[LISTED RECORDS — start]
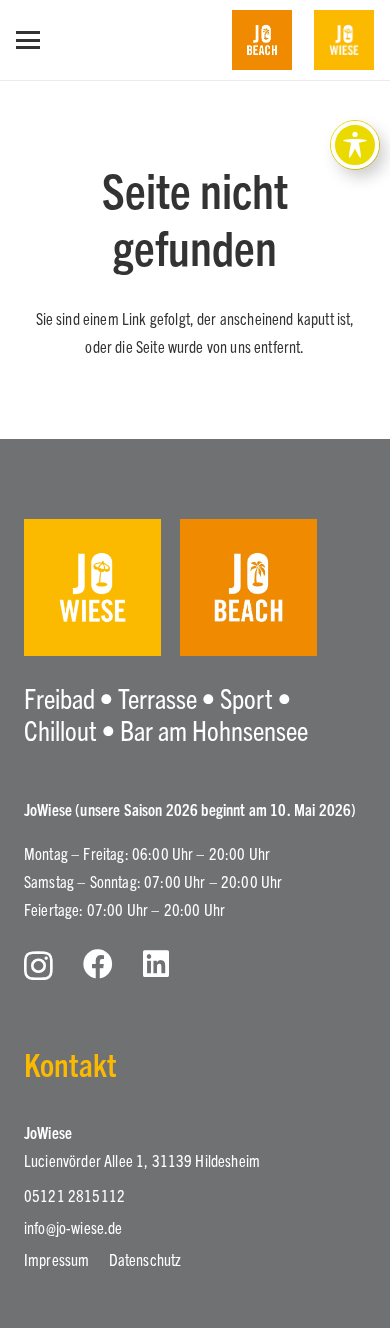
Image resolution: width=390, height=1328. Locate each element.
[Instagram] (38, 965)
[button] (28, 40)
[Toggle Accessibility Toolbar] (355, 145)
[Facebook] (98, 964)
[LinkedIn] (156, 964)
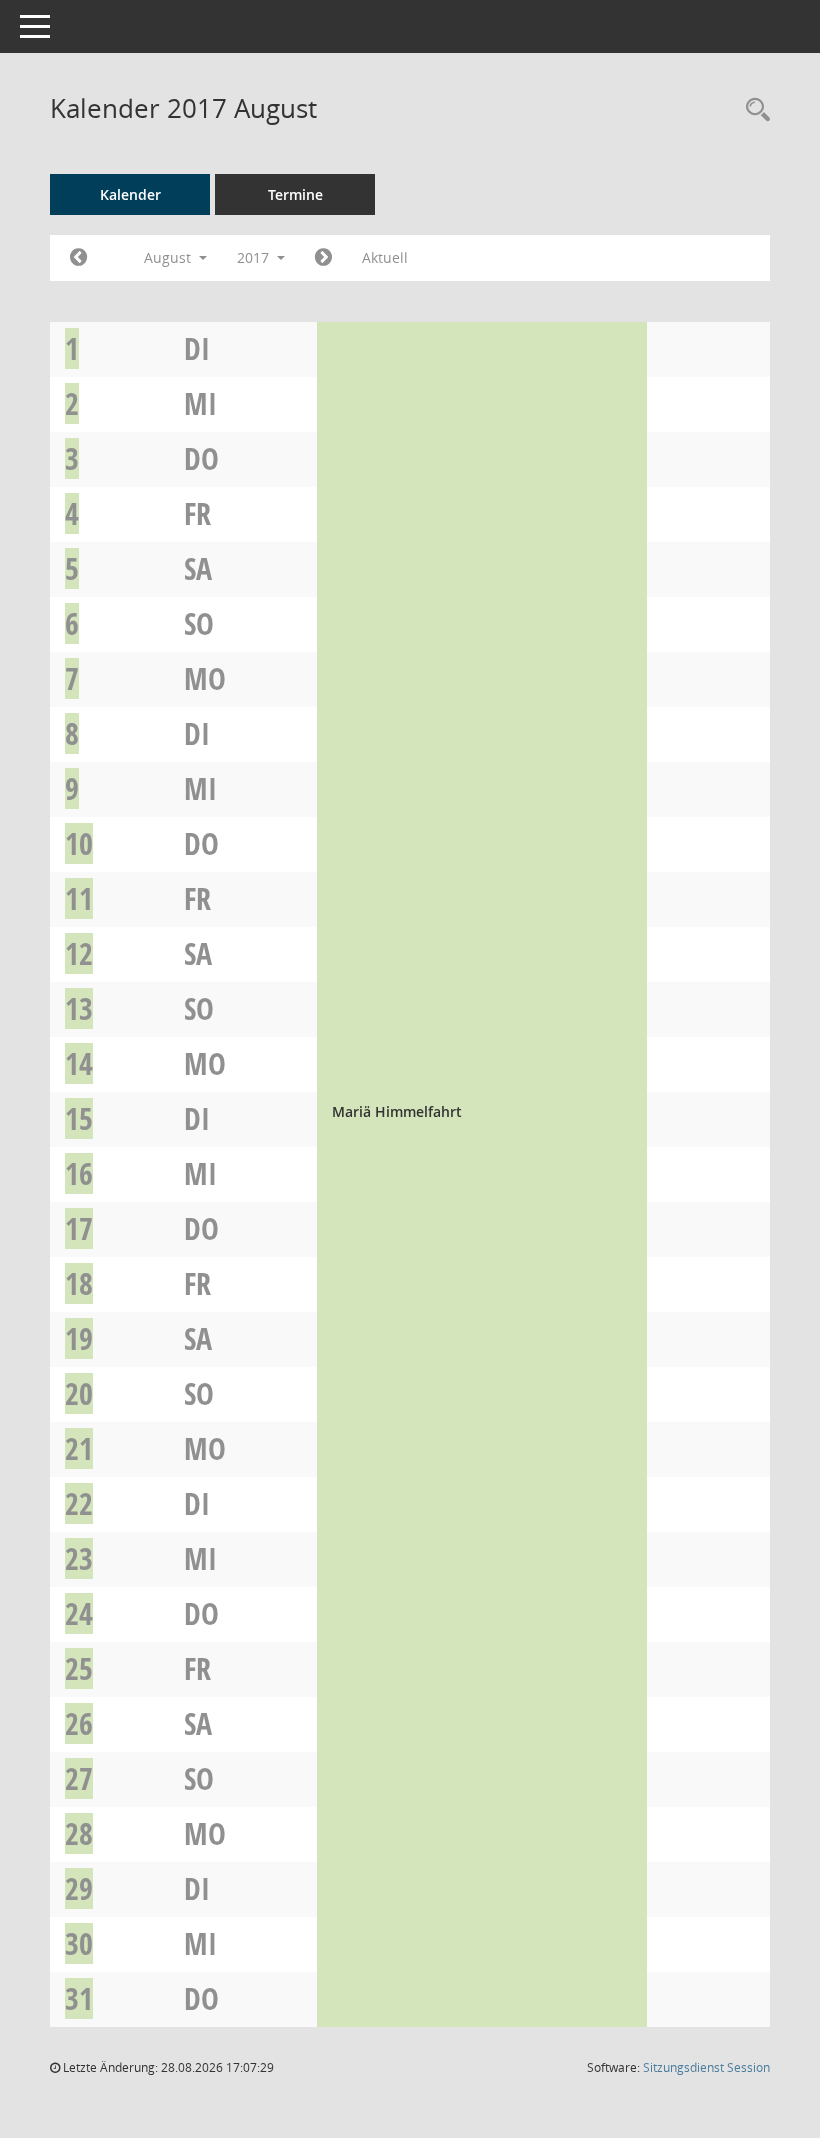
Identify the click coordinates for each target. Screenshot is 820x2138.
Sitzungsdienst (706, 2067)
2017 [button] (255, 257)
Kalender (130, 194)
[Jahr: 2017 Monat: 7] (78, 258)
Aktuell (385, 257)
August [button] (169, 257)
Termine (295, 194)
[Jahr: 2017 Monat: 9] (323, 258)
[LISTED RECORDS — finish]
All lines above that contain "each" are required in the answer.

Image resolution: width=390, height=1328. Locate each element.
Identify the click coordinates for each target. Screenshot is 820x2138.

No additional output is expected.